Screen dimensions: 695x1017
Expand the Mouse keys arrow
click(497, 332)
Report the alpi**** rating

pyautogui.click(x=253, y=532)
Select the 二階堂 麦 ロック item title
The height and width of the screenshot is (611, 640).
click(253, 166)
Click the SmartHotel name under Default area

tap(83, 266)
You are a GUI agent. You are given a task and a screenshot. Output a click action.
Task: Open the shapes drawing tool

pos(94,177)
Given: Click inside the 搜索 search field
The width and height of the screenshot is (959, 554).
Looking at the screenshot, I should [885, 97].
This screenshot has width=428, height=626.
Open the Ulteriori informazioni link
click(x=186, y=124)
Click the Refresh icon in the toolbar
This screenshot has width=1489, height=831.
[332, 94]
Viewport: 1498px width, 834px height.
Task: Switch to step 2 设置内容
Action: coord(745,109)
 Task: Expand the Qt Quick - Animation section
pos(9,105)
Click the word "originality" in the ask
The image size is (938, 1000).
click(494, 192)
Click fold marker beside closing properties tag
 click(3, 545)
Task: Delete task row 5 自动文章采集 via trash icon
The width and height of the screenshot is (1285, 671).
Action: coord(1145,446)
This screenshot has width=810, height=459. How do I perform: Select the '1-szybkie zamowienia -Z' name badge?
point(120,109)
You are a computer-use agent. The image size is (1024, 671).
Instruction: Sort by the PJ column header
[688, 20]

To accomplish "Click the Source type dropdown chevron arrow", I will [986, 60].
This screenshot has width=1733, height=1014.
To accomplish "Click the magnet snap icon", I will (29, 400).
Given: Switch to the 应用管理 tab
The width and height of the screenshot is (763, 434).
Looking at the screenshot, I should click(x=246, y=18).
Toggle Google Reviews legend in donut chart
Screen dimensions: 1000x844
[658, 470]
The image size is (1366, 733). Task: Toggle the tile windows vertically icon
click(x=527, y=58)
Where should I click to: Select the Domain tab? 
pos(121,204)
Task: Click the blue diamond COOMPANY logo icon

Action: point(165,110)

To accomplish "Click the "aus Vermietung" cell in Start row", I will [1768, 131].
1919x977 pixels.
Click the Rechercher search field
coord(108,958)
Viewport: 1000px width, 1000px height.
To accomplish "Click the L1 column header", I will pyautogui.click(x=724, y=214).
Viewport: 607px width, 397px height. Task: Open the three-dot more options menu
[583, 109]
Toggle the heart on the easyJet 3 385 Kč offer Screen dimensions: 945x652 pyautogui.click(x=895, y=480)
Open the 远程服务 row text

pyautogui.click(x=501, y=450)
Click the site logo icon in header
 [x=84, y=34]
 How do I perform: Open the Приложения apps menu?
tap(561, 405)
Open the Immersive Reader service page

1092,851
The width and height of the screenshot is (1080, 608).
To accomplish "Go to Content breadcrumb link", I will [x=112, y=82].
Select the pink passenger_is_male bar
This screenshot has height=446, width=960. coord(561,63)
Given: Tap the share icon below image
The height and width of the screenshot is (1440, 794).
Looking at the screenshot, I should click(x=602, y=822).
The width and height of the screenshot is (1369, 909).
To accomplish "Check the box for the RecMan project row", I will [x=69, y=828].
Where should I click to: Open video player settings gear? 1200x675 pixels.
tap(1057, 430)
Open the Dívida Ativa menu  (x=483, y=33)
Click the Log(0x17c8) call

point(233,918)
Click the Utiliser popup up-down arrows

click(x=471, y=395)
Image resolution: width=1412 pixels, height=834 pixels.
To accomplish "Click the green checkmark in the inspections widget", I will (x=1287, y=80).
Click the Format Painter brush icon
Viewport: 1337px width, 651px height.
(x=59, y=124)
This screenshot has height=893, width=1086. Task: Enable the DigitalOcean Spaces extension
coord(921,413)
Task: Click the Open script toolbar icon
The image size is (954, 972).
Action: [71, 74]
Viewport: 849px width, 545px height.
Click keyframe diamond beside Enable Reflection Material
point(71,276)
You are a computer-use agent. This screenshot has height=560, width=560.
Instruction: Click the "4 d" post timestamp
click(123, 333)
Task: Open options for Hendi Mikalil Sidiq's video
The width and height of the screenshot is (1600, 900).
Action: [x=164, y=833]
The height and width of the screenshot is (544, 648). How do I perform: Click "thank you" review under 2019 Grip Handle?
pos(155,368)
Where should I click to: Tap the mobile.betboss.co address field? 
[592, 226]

#### TO DO
Extract the lines above from the one containing "Task: Click the Open script toolbar icon" to the last line, both included, exactly as written.

#### PROBLEM SOLUTION
Task: Click the Open script toolbar icon
The image size is (954, 972).
Action: [71, 74]
Viewport: 849px width, 545px height.
Click keyframe diamond beside Enable Reflection Material
point(71,276)
You are a computer-use agent. This screenshot has height=560, width=560.
Instruction: Click the "4 d" post timestamp
click(123, 333)
Task: Open options for Hendi Mikalil Sidiq's video
The width and height of the screenshot is (1600, 900).
Action: [x=164, y=833]
The height and width of the screenshot is (544, 648). How do I perform: Click "thank you" review under 2019 Grip Handle?
pos(155,368)
Where should I click to: Tap the mobile.betboss.co address field? 
[592, 226]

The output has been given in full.